▸ Set task:
Can you repeat the material below word for word, from its beginning through the line that contains "Action: [312, 455]", leaving out the pictures?

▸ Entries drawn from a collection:
◇ ◇ ◇ ◇ ◇
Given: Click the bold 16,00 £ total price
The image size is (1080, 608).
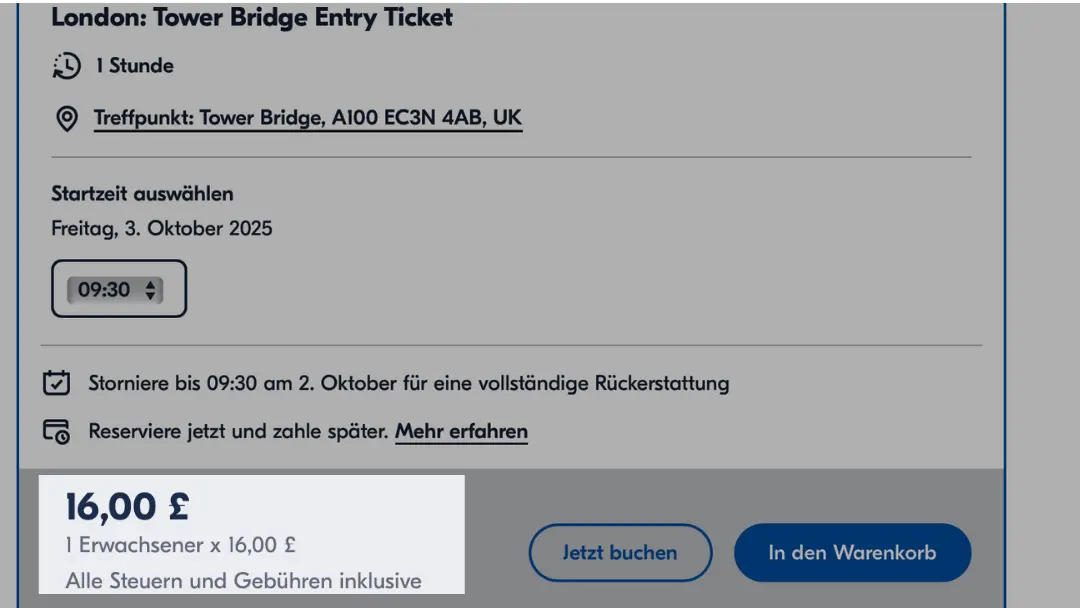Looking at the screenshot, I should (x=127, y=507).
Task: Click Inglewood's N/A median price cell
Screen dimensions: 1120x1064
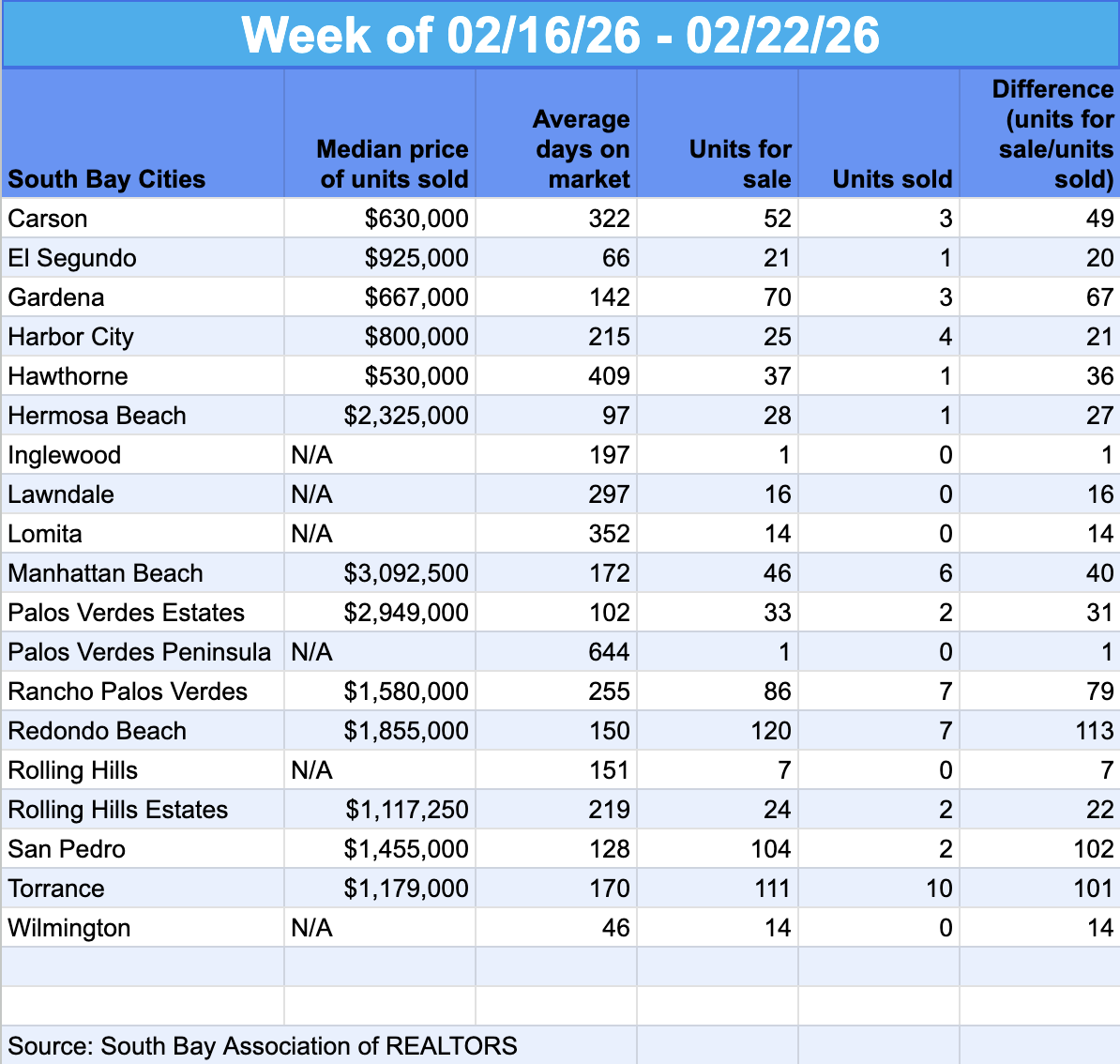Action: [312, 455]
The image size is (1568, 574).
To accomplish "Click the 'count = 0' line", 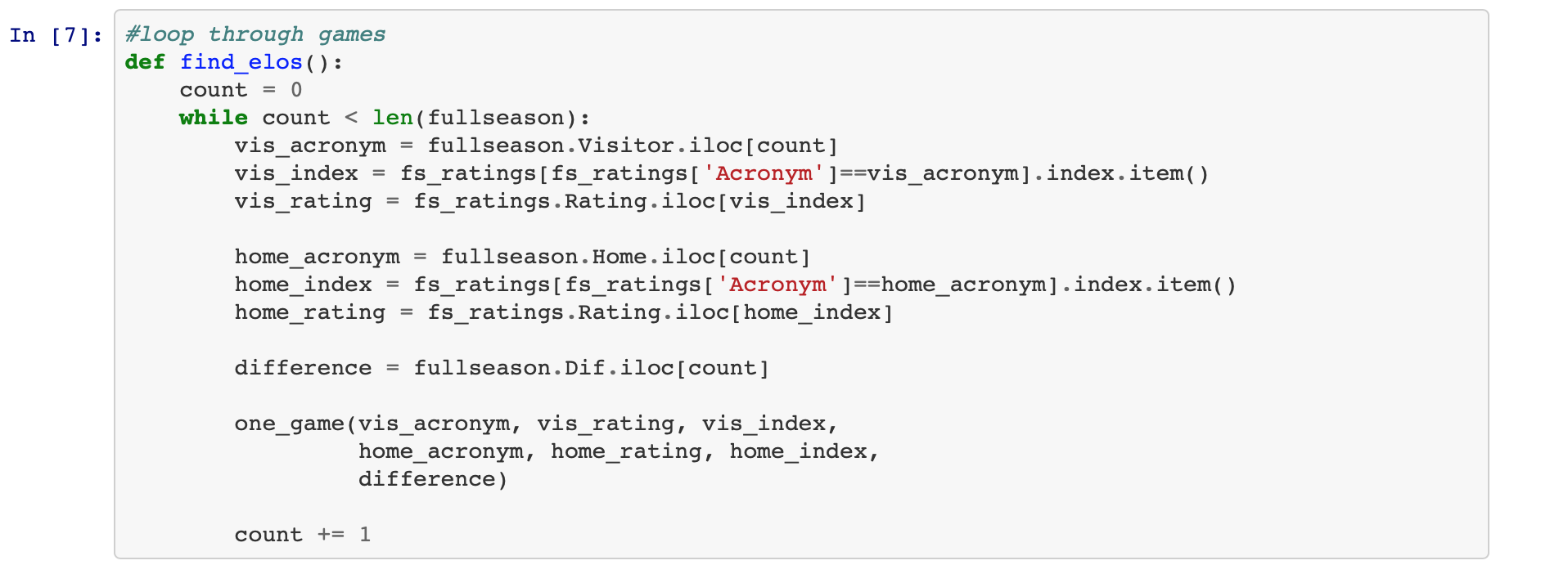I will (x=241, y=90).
◇ ◇ ◇ ◇ ◇
▸ Worked answer:
Given: Click the bold 16,00 £ total price
The image size is (1080, 608).
Looking at the screenshot, I should (x=127, y=507).
Task: Click Inglewood's N/A median price cell
Screen dimensions: 1120x1064
Action: [312, 455]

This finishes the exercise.